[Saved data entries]
[Start of Attachment]

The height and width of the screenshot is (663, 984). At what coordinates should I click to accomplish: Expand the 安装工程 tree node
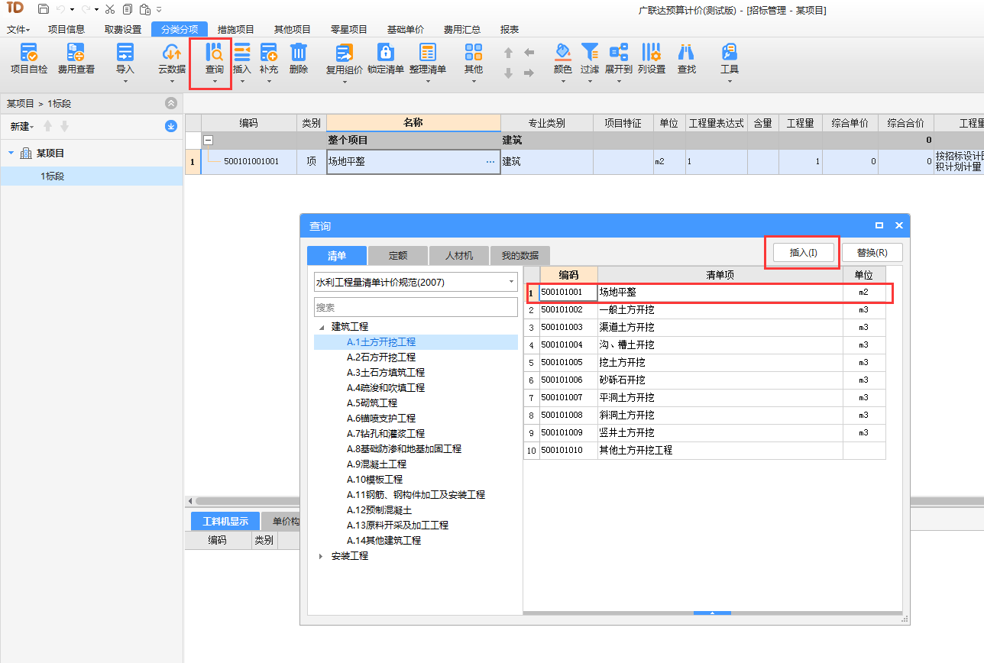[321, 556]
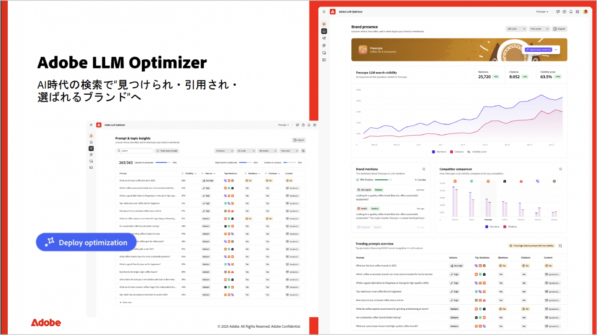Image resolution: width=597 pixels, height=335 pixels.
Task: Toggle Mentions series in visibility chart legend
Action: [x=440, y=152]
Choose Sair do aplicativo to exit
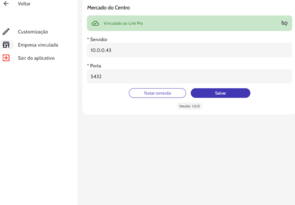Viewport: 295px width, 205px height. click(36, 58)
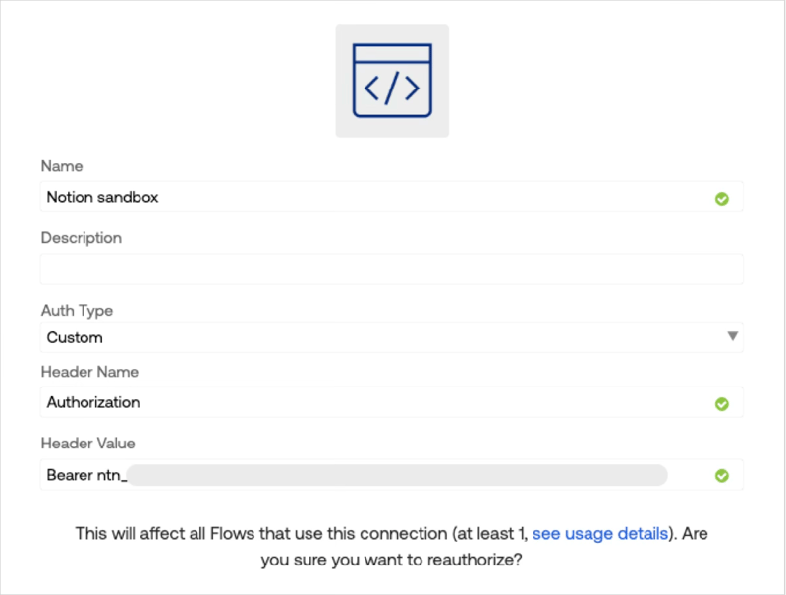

[End of Attachment]
[Start of Attachment]

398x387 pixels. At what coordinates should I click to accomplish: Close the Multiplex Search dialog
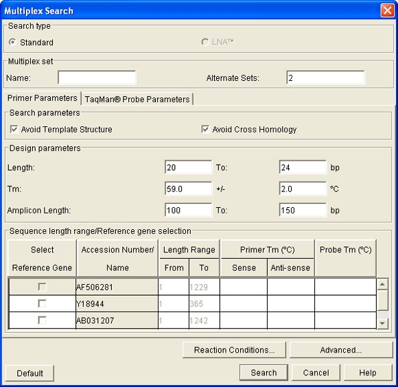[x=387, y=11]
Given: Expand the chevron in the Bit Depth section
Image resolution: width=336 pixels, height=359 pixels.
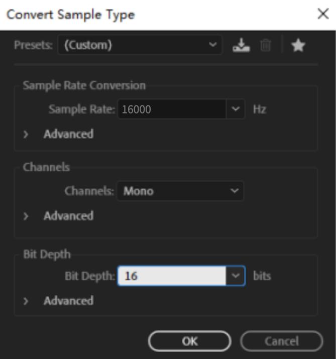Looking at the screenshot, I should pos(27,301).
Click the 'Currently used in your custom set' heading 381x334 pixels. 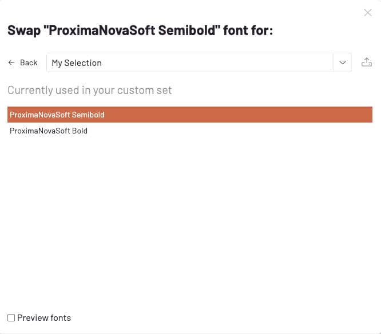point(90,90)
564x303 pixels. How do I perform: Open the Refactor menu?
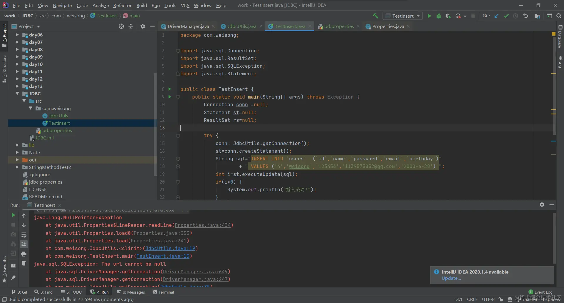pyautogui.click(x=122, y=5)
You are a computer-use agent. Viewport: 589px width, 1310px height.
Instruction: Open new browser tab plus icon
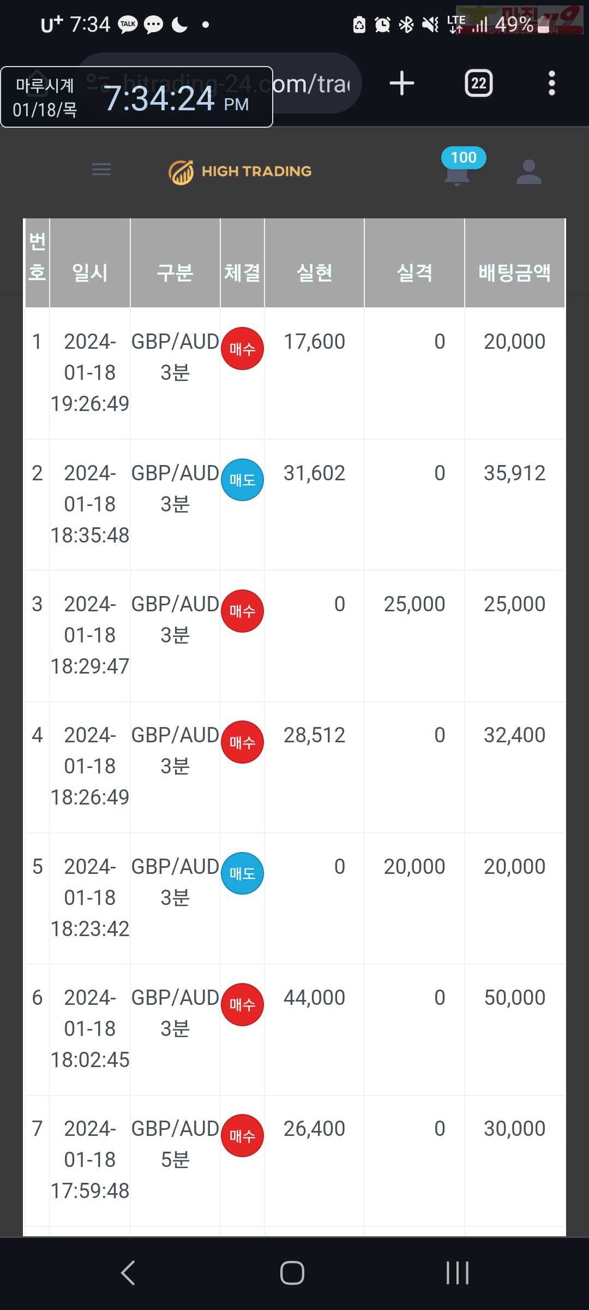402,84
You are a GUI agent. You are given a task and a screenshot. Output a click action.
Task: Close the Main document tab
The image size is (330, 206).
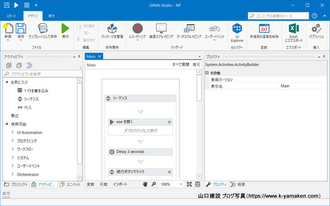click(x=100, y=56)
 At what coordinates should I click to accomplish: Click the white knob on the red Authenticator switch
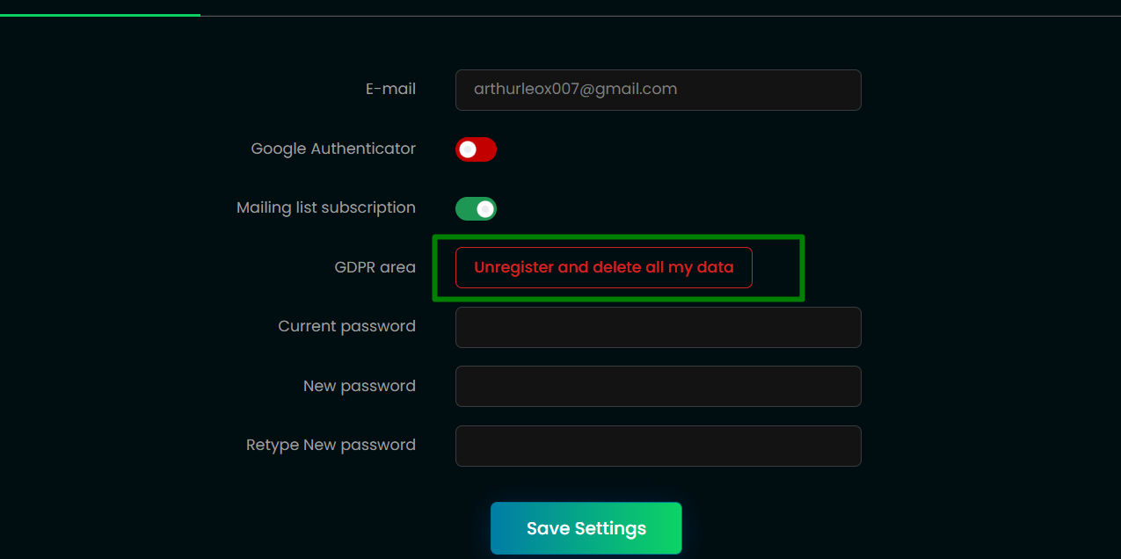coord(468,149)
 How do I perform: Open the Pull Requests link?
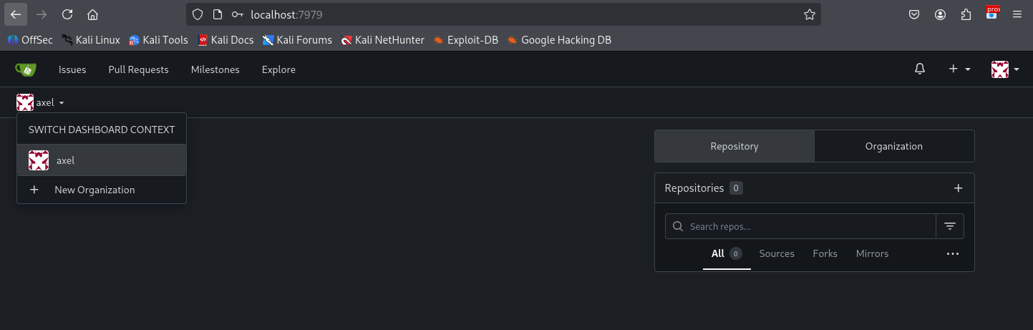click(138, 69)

[End of Attachment]
[Start of Attachment]

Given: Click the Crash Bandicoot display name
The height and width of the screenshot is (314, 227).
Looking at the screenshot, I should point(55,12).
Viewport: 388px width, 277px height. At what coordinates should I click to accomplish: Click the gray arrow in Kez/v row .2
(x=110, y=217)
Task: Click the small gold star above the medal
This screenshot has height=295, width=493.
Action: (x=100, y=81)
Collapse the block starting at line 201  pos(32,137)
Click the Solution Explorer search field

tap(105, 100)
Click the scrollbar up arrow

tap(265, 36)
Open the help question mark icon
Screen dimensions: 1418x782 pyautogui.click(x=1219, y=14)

[End of Attachment]

- [What to produce]:
Every line above that includes "agent" counts toward one total; give that total by itself.

- [Response for this exercise]:
2